:: EXERCISE ::
Using the entries that follow, write out the line containing "1280x585 pixels.", the line containing "Image resolution: width=640", and every line between them, exactly and nothing else.
■ ■ ■ ■
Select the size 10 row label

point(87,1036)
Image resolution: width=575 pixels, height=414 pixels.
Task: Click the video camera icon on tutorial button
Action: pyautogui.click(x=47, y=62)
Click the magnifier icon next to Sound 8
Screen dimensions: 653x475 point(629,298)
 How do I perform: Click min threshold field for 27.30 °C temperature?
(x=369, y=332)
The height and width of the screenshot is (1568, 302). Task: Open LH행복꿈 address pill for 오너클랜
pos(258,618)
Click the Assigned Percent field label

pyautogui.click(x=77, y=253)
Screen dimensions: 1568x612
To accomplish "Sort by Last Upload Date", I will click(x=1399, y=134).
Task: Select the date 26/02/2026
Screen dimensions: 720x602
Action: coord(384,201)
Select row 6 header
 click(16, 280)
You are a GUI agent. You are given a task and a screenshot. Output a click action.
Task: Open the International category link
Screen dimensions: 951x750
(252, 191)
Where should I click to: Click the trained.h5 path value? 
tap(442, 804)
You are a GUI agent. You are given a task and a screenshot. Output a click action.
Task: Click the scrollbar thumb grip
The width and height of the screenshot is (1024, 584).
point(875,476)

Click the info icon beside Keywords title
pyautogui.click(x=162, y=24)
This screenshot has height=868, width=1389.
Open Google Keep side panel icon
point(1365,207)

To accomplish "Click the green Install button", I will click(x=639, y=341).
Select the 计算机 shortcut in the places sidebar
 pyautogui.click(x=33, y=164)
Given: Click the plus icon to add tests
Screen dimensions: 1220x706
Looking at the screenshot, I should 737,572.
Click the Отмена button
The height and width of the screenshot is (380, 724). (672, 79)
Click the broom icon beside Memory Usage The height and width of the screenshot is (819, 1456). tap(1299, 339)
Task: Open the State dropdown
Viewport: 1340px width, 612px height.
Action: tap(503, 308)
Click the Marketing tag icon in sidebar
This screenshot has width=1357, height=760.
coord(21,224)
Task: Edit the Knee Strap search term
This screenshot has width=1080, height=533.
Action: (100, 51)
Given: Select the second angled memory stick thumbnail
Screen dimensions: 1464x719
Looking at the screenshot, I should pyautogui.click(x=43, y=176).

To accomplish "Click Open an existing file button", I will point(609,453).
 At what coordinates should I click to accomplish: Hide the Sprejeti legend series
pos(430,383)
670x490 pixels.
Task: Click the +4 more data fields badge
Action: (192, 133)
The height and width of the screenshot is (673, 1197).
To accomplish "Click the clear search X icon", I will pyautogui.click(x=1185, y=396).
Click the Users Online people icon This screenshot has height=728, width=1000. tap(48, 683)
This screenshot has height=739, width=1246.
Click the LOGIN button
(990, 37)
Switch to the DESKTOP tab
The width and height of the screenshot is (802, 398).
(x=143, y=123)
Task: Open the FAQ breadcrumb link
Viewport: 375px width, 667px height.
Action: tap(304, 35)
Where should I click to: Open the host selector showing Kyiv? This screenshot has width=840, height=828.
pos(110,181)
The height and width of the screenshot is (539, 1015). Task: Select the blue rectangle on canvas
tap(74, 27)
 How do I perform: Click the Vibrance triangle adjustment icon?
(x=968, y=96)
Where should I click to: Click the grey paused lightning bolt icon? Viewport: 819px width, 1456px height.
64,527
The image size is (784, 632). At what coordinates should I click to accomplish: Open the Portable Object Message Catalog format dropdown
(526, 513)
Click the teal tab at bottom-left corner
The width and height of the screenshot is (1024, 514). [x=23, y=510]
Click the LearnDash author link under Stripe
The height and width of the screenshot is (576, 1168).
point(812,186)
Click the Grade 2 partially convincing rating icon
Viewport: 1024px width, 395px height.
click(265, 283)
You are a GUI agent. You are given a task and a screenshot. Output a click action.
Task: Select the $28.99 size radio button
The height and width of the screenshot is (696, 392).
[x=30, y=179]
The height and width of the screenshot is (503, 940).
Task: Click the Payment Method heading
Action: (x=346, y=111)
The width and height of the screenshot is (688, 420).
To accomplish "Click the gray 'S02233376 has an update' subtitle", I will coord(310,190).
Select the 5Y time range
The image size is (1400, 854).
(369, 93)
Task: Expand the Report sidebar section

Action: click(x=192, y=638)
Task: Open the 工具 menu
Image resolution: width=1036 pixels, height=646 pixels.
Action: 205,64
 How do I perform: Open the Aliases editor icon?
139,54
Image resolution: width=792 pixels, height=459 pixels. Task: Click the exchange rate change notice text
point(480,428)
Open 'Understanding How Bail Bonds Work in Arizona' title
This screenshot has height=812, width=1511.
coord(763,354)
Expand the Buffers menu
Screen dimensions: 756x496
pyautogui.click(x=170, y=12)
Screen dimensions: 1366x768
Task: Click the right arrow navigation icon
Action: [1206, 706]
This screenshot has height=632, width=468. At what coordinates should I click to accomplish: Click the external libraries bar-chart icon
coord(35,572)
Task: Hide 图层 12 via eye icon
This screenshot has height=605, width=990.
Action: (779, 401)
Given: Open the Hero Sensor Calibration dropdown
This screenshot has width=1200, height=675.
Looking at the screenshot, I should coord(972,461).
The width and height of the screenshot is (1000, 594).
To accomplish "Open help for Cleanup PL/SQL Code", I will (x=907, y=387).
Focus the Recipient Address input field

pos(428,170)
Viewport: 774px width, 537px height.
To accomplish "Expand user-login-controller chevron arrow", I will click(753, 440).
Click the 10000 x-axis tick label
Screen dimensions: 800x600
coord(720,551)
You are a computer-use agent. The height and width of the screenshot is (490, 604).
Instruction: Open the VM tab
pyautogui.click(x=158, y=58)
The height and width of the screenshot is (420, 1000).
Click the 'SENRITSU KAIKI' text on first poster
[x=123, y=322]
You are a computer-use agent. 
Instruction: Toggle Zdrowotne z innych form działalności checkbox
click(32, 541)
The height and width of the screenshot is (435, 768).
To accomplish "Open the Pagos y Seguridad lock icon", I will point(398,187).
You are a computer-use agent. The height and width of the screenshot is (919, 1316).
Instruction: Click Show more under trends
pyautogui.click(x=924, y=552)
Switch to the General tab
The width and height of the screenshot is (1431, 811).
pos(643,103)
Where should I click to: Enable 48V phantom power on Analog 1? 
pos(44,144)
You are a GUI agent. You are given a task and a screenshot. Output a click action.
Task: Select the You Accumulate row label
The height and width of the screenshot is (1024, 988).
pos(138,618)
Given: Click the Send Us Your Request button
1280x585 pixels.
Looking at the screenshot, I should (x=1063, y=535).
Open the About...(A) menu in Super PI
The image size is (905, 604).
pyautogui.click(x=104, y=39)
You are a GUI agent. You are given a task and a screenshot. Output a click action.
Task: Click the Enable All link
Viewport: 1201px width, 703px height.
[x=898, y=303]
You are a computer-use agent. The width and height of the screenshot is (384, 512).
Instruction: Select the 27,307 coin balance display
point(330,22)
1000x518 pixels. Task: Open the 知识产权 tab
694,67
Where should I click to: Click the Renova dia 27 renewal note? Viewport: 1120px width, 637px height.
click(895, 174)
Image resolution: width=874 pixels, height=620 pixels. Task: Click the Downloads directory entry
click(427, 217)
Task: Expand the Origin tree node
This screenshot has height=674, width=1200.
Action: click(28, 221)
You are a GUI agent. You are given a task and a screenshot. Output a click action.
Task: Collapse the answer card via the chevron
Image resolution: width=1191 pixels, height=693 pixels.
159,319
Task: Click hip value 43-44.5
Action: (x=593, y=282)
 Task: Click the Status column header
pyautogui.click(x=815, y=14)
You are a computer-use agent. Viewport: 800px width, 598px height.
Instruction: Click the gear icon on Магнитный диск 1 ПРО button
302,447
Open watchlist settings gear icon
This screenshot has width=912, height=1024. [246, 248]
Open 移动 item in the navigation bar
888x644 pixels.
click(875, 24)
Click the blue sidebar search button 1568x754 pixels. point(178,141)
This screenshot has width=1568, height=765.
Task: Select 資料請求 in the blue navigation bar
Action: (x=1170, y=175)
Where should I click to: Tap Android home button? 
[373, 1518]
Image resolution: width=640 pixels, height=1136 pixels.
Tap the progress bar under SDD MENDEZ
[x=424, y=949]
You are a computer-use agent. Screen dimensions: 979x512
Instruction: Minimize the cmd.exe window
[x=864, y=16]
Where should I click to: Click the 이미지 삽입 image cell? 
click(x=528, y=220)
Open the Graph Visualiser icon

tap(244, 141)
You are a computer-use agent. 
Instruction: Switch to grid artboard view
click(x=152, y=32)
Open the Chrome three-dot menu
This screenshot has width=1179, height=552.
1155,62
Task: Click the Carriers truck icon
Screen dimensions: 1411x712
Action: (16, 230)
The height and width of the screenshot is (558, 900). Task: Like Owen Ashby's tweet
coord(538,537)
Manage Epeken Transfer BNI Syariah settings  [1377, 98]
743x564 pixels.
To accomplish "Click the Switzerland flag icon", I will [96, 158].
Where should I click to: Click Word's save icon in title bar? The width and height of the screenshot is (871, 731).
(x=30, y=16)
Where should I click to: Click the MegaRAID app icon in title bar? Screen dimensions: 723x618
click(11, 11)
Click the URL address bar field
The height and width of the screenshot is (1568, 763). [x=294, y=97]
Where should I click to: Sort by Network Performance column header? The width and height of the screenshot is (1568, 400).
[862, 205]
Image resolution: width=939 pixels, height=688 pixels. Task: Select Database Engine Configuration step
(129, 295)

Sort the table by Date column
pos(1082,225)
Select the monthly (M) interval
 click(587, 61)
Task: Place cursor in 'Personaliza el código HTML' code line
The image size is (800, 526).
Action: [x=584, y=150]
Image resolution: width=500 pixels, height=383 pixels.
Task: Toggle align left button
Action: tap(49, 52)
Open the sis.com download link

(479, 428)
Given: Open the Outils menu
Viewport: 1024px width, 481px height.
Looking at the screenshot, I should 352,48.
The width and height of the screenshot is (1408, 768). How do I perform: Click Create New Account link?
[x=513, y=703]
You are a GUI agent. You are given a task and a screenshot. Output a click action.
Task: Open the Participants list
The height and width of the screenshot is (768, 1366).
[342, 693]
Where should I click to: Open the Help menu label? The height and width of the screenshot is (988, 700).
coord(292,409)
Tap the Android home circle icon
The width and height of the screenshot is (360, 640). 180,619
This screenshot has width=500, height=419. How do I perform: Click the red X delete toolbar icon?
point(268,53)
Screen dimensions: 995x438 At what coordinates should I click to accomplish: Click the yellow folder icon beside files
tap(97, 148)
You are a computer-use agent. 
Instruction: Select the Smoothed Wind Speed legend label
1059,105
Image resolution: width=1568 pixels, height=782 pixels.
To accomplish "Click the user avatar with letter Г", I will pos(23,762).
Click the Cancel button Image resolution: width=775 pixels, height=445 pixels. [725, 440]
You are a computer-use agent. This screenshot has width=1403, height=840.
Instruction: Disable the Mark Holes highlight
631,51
■ ■ ■ ■
:: EXPECTED OUTPUT ::
1280x585 pixels.
Looking at the screenshot, I should (x=1063, y=535).
Open the About...(A) menu in Super PI
The image size is (905, 604).
pyautogui.click(x=104, y=39)
You are a GUI agent. You are given a task and a screenshot. Output a click action.
Task: Click the Enable All link
Viewport: 1201px width, 703px height.
[x=898, y=303]
You are a computer-use agent. The width and height of the screenshot is (384, 512).
Instruction: Select the 27,307 coin balance display
point(330,22)
1000x518 pixels. Task: Open the 知识产权 tab
694,67
Where should I click to: Click the Renova dia 27 renewal note? Viewport: 1120px width, 637px height.
click(895, 174)
Image resolution: width=874 pixels, height=620 pixels. Task: Click the Downloads directory entry
click(427, 217)
Task: Expand the Origin tree node
This screenshot has height=674, width=1200.
Action: click(28, 221)
You are a GUI agent. You are given a task and a screenshot. Output a click action.
Task: Collapse the answer card via the chevron
Image resolution: width=1191 pixels, height=693 pixels.
159,319
Task: Click hip value 43-44.5
Action: (x=593, y=282)
 Task: Click the Status column header
pyautogui.click(x=815, y=14)
You are a computer-use agent. Viewport: 800px width, 598px height.
Instruction: Click the gear icon on Магнитный диск 1 ПРО button
302,447
Open watchlist settings gear icon
This screenshot has width=912, height=1024. [246, 248]
Open 移动 item in the navigation bar
888x644 pixels.
click(875, 24)
Click the blue sidebar search button 1568x754 pixels. point(178,141)
This screenshot has width=1568, height=765.
Task: Select 資料請求 in the blue navigation bar
Action: (x=1170, y=175)
Where should I click to: Tap Android home button? 
[373, 1518]
Image resolution: width=640 pixels, height=1136 pixels.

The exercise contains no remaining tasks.